The last session before lunch contain two interesting talks – the first talk was on the automated processing of ‘clones’ in requirements documents. I wish I had that tool while I was working at IBM, as it would have saved me tons of time. The second talk was given by Roland Yap from Singapore University was about the detection and visualisation of dependencies between software components. The main two things from his talk were: a) Roland and his team had confirmed that during runtime software has a bunch of dependencies that you can find using static analysis techniques (i.e., source code) – at least for Microsoft Windows based applications, and b) there approach for visualising the dependencies looks promising for dealing with a large number of inter-dependencies.

Impressions from ICSE 2010 – part 3

After a day of listening to presentations of immense depth of details, it was nice to have chance to chat with other conference attendees at Microsoft sponsored Gala dinner – although I was led astray by a Dutchman and a Pole.

The first talk I attended was presented by a guy who had reviewed 30million lines of code from open source projects to conclude the pre-processor is mostly a waste of time. The next presenter talked about a survey of practitioners understanding and use of (some) object oriented programming concepts. The survey was very large (3500+ responses), but the number of presented conclusions was very limited -
and the paper was probably better suited for education track. The last talk before lunch was by Microsoft researcher who rocked up with a Mac Book Pro (although running Windows 7). He presented their prototype CodeBook aimed at visualising the relationships between developers and their code. The aim was to help a developer identify other developers who may have written or otherwise knowledgeable about libraries or other parts of code used by the developer.

-------

TASKS TO COMPLETE
1 - In the ICSE 2010 notes, what was the Microsoft prototype CodeBook meant to visualize?
2 - Rewrite the paragraph of the ICSE 2010 notes that begins "The first talk I attended" as a short bulleted list, keeping its main facts.
3 - List every talk described in the ICSE 2010 notes, identifying each by its topic.

DATA BLOCK
-------

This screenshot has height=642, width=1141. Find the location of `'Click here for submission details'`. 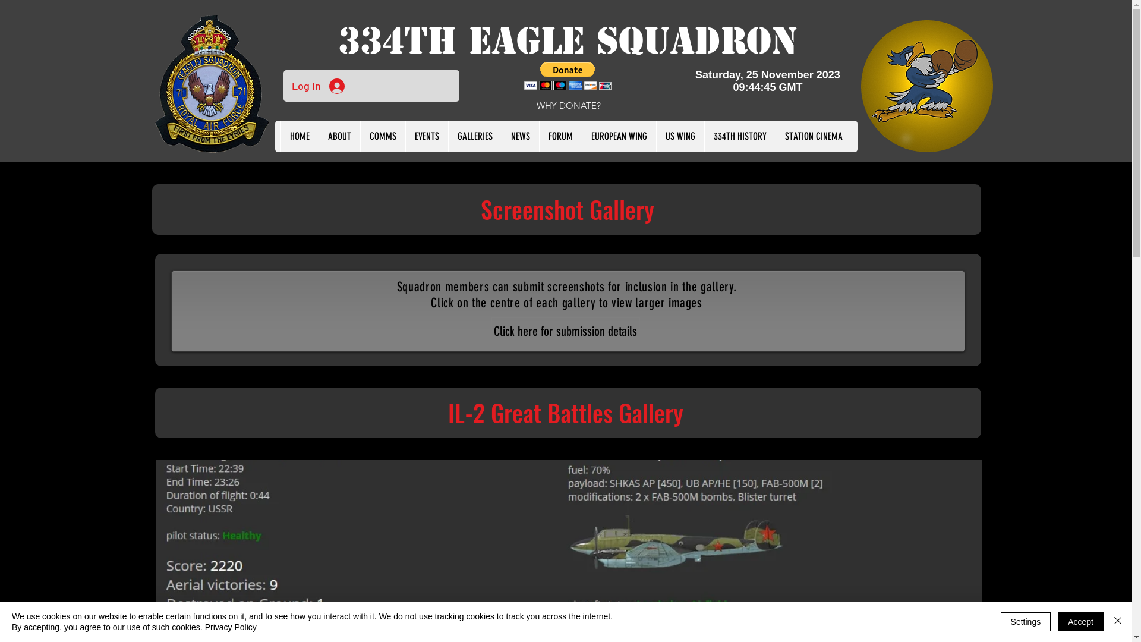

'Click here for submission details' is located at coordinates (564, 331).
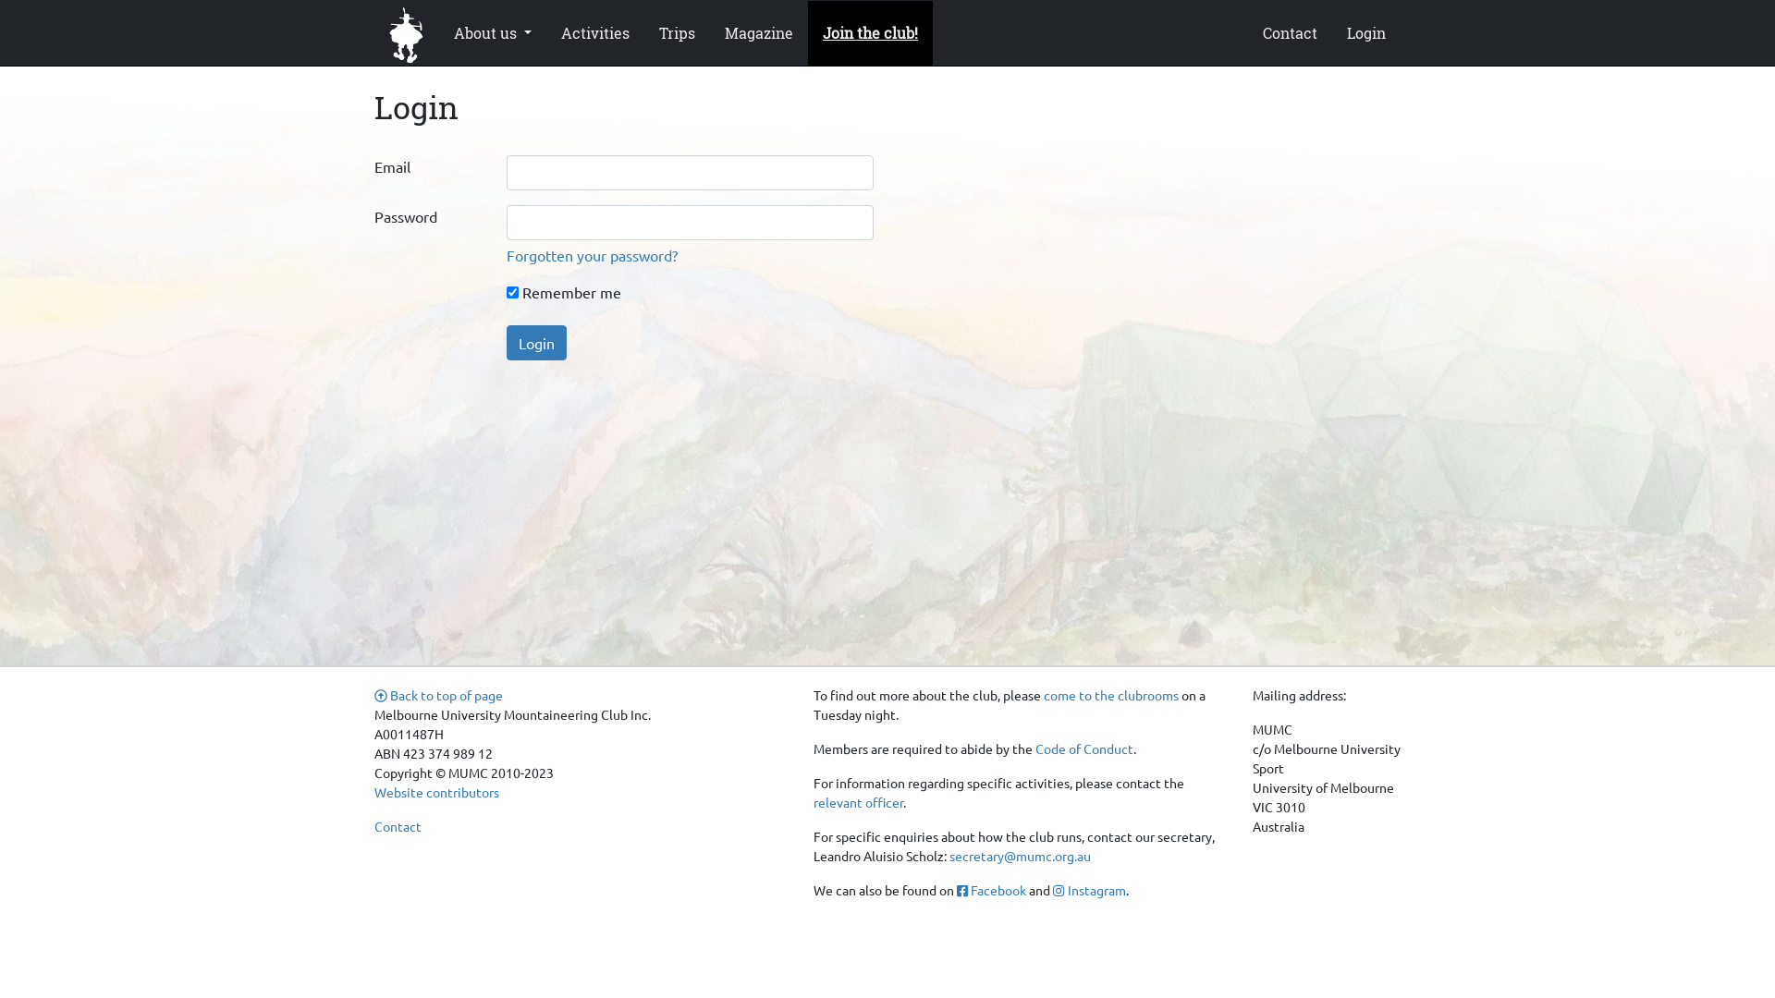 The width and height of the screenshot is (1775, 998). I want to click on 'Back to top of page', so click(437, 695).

-------

EXERCISE RESULTS
1 - The relationships between developers and their code.

2 -
- First talk: a review of 30 million lines of open source code concluded that the pre-processor is mostly a waste of time.
- Next talk: a survey of practitioners' understanding and use of some object-oriented programming concepts. It drew 3500+ responses but offered very few conclusions, and it probably suited the education track better.
- Last talk before lunch: a Microsoft researcher, using a MacBook Pro running Windows 7, presented the prototype CodeBook. It visualizes the relationships between developers and their code so that a developer can find others who wrote, or know about, the libraries or code that developer uses.

3 -
- Automated processing of "clones" in requirements documents
- Detection and visualization of dependencies between software components (Roland Yap)
- A review of 30 million lines of open source code on the pre-processor
- A survey of practitioners' understanding and use of object-oriented programming concepts
- CodeBook, a prototype for visualizing relationships between developers and their code